Les financements sont importants. À PIMIT, nous avons eu de deux à trois millions d'euros sur différents projets, aussi bien sur la leptospirose que sur le suivi de nouveaux virus dans le cadre des chauves-souris. Quatre ou cinq programmes sont financés par la région ou les fonds du programme Interreg, puisqu'ils sont en collaboration avec Madagascar, Mayotte ou les Seychelles.

Parmi les grands bailleurs de fonds, je vous ai cité le programme Horizon 2020. Au niveau de l'Union européenne, nous sommes partenaires du programme ZIKAlliance qui a cinquante partenaires dans le monde et qui est piloté par l'Inserm. Nous sommes partie prenante pour une partie du projet autour du Zika. En termes de financements de l'ANR, nous avons eu la visite des représentants de l'Agence qui ont fait le tour de France et nous avons pu évoquer les difficultés, pour nous, de soumettre des projets ANR. Sans faire la langue de bois, il est très difficile pour nous, en tant qu'ultramarins, de soumettre des projets qui sont en compétition avec ceux de très grandes structures métropolitaines. Lorsque les représentants de l'ANR nous ont présenté la répartition des financements en France, nous avons pu constater que la région parisienne absorbe 75 % des financements. Nous n'avons pas plus de financements ANR à La Réunion que nous en avons dans certaines régions de France. C'est un problème global d'une réorientation ; ils en sont conscients. Je leur avais suggéré de faire des appels d'offres un peu orientés vers l'ultramarin.

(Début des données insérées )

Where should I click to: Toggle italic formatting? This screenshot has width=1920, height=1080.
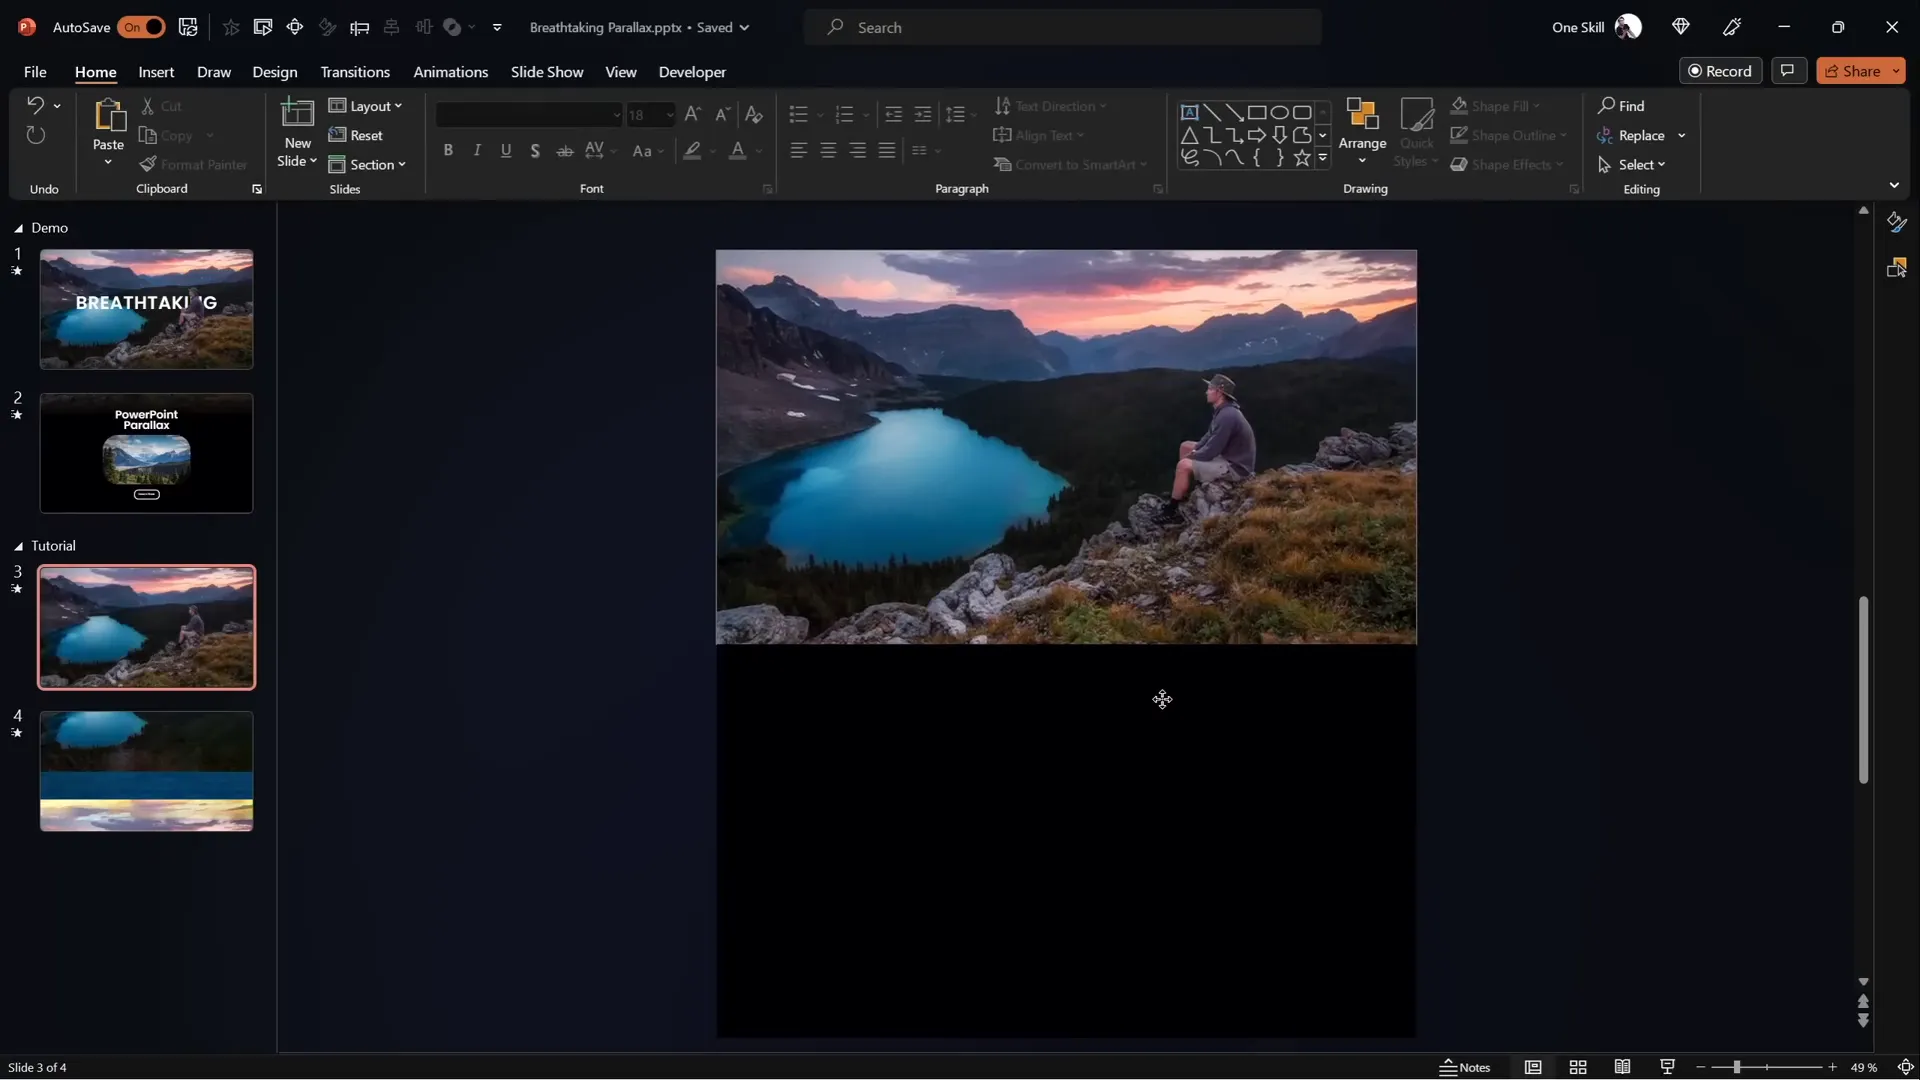click(477, 150)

On nous demande, à 11 000 kilomètres, de monter des recherches, des programmes, d'être au niveau international, mais il faut nous aider un peu, puisque nous avons un contexte de recherche qui n'est pas celui que l'on peut retrouver dans les grands axes comme la région parisienne, la région Provence-Alpes-Côte d'Azur, la région de Toulouse ou de Bordeaux. On est un petit territoire, comme à Mayotte ou aux Antilles. On ne demande pas un fléchage, mais une certaine colorisation. En matière financière, on peut toujours trouver, mais ce sont aussi les jeunes que l'on forme. Que ce soit aux Antilles, à Mayotte, en Polynésie, il y a des jeunes formés, mais il faut les aider à trouver des postes. Nous demandons bien sûr de garder l'excellence et la sélection. Je crois qu'il serait très dommageable de faire des exceptions, mais il faut peut-être avoir une oreille ou un regard un peu plus attentif, avec des parcours qui sont pour nous remarquables, mais qui sont dans la moyenne haute de ce que l'on peut retrouver en métropole. C'est une décision, à mon avis, politique que l'on a évoquée ouvertement.

Les grands bailleurs de fonds internationaux, comme la Bill & Melinda Gates Foundation, nous n'en sommes pas là. Je l'espère dans le futur ; nous avançons étape par étape. Une équipe qui a été créée il n'y a cinq ans arrive seulement à avoir une reconnaissance internationale. Nous avons publié énormément, nous sommes dans des instances.